> _Problem description_: Of the lines below, write out exactly those from the line with "You are a computer-use agent. The image size is (1568, 730)." through the line with "Open the Resources", both included, and skip the rest.
---------- Extracted material ----------
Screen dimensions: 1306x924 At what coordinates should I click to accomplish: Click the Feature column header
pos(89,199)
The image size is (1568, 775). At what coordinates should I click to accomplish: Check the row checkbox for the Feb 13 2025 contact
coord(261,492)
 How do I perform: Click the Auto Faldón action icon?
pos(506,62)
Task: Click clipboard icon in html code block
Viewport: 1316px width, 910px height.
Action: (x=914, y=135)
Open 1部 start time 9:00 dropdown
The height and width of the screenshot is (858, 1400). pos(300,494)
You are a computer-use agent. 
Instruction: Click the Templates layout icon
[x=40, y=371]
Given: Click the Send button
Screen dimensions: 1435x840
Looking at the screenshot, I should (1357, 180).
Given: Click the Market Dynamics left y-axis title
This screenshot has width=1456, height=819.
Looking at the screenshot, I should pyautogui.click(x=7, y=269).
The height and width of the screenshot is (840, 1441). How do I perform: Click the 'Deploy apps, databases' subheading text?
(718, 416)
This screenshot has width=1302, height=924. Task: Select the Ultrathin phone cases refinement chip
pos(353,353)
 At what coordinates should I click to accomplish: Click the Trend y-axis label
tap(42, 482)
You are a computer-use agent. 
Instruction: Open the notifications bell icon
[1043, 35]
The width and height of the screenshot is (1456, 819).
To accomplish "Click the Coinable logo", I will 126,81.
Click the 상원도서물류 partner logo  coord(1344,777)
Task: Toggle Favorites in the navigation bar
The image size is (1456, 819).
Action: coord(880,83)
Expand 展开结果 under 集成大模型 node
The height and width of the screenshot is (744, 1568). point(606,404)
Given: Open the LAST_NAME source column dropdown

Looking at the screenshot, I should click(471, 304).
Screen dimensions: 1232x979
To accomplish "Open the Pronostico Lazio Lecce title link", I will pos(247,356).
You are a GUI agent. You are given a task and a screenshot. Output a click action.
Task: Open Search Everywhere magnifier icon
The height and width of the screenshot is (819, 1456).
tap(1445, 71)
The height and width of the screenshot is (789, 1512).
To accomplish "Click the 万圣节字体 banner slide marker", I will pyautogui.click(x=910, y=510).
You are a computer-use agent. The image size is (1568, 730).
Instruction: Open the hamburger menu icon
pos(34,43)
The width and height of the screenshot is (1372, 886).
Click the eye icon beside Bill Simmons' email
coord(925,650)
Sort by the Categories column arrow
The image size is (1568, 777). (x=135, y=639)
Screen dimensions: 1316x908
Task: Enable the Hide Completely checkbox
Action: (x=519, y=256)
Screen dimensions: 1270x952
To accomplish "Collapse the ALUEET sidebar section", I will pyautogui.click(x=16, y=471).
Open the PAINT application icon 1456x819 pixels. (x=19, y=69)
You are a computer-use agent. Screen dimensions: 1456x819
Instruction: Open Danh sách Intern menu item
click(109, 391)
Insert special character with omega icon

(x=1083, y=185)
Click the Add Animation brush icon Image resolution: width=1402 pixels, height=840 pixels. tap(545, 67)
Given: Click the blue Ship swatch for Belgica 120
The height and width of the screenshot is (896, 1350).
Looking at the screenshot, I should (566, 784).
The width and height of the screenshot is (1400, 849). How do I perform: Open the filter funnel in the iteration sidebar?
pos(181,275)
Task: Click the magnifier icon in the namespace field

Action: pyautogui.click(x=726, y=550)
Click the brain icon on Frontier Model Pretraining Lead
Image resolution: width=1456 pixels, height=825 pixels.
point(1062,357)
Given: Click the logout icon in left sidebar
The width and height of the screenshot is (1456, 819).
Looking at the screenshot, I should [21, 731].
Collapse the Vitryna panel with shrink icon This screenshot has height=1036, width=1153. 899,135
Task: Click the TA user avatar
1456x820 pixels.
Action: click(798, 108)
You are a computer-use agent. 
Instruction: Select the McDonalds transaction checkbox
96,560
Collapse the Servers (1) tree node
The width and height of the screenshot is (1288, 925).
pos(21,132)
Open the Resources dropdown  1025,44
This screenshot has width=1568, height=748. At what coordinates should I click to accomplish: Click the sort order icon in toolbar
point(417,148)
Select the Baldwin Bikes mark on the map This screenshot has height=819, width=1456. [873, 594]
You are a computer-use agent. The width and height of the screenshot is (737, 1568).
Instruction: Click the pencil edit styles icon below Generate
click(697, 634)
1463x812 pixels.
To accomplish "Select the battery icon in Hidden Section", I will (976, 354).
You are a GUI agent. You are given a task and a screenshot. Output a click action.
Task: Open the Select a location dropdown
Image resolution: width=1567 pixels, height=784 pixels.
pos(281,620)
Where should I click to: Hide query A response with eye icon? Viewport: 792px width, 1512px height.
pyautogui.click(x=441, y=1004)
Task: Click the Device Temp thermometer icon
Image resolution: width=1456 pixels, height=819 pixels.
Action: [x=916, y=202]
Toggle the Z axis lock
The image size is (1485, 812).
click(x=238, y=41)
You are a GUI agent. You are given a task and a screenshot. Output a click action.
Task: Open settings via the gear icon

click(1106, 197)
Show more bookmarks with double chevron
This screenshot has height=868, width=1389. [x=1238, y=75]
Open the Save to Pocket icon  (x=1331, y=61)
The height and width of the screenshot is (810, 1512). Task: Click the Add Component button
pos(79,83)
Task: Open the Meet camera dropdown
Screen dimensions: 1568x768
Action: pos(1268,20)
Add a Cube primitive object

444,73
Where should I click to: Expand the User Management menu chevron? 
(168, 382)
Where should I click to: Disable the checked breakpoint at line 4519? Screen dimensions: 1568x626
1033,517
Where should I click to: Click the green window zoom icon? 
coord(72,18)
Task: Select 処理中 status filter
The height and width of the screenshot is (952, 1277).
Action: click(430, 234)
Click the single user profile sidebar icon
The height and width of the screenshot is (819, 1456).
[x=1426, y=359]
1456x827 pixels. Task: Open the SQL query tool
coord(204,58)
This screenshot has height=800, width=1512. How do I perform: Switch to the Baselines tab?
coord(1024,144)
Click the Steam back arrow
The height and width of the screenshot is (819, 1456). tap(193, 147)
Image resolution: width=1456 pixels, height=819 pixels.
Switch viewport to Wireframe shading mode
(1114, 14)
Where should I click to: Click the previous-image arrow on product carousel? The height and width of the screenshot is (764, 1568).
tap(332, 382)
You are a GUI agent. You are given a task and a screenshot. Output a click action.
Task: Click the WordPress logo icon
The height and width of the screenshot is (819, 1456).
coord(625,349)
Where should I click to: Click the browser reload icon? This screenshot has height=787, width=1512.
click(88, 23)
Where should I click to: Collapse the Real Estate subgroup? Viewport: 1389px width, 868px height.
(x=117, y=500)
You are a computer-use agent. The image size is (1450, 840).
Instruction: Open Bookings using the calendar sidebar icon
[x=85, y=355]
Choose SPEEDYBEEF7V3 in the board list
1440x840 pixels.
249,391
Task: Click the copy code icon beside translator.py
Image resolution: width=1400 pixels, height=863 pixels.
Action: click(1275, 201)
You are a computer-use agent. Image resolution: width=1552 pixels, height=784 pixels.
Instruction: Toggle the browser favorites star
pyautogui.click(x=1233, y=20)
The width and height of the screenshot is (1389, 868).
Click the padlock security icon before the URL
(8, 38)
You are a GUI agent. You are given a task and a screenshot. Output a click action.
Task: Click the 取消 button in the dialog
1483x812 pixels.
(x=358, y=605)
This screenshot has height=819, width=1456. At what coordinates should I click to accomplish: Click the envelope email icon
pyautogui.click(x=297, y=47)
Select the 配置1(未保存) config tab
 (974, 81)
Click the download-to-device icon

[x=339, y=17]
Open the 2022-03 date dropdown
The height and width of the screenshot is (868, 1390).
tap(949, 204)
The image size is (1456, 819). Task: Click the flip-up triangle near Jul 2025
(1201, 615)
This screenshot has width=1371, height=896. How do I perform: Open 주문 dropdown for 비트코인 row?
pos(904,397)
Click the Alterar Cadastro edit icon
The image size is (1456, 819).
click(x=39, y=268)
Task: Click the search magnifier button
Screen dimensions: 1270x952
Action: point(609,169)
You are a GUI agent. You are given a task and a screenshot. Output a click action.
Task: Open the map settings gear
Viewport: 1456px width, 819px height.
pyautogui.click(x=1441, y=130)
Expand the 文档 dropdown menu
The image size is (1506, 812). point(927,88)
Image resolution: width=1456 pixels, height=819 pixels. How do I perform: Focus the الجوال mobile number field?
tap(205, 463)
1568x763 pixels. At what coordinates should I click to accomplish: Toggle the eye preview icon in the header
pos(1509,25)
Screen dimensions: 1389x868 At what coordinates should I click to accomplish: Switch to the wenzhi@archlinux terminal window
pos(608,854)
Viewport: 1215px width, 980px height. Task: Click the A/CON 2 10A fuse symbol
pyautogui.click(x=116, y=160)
----------
> _Solution for this exercise_:
You are a computer-use agent. The image size is (1568, 730).
Instruction: Open the hamburger menu icon
pos(34,43)
The width and height of the screenshot is (1372, 886).
Click the eye icon beside Bill Simmons' email
coord(925,650)
Sort by the Categories column arrow
The image size is (1568, 777). (x=135, y=639)
Screen dimensions: 1316x908
Task: Enable the Hide Completely checkbox
Action: (x=519, y=256)
Screen dimensions: 1270x952
To accomplish "Collapse the ALUEET sidebar section", I will pyautogui.click(x=16, y=471).
Open the PAINT application icon 1456x819 pixels. (x=19, y=69)
You are a computer-use agent. Screen dimensions: 1456x819
Instruction: Open Danh sách Intern menu item
click(109, 391)
Insert special character with omega icon

(x=1083, y=185)
Click the Add Animation brush icon Image resolution: width=1402 pixels, height=840 pixels. tap(545, 67)
Given: Click the blue Ship swatch for Belgica 120
The height and width of the screenshot is (896, 1350).
Looking at the screenshot, I should (566, 784).
The width and height of the screenshot is (1400, 849). How do I perform: Open the filter funnel in the iteration sidebar?
pos(181,275)
Task: Click the magnifier icon in the namespace field

Action: pyautogui.click(x=726, y=550)
Click the brain icon on Frontier Model Pretraining Lead
Image resolution: width=1456 pixels, height=825 pixels.
point(1062,357)
Given: Click the logout icon in left sidebar
The width and height of the screenshot is (1456, 819).
Looking at the screenshot, I should [21, 731].
Collapse the Vitryna panel with shrink icon This screenshot has height=1036, width=1153. 899,135
Task: Click the TA user avatar
1456x820 pixels.
Action: click(798, 108)
You are a computer-use agent. 
Instruction: Select the McDonalds transaction checkbox
96,560
Collapse the Servers (1) tree node
The width and height of the screenshot is (1288, 925).
pos(21,132)
Open the Resources dropdown  1025,44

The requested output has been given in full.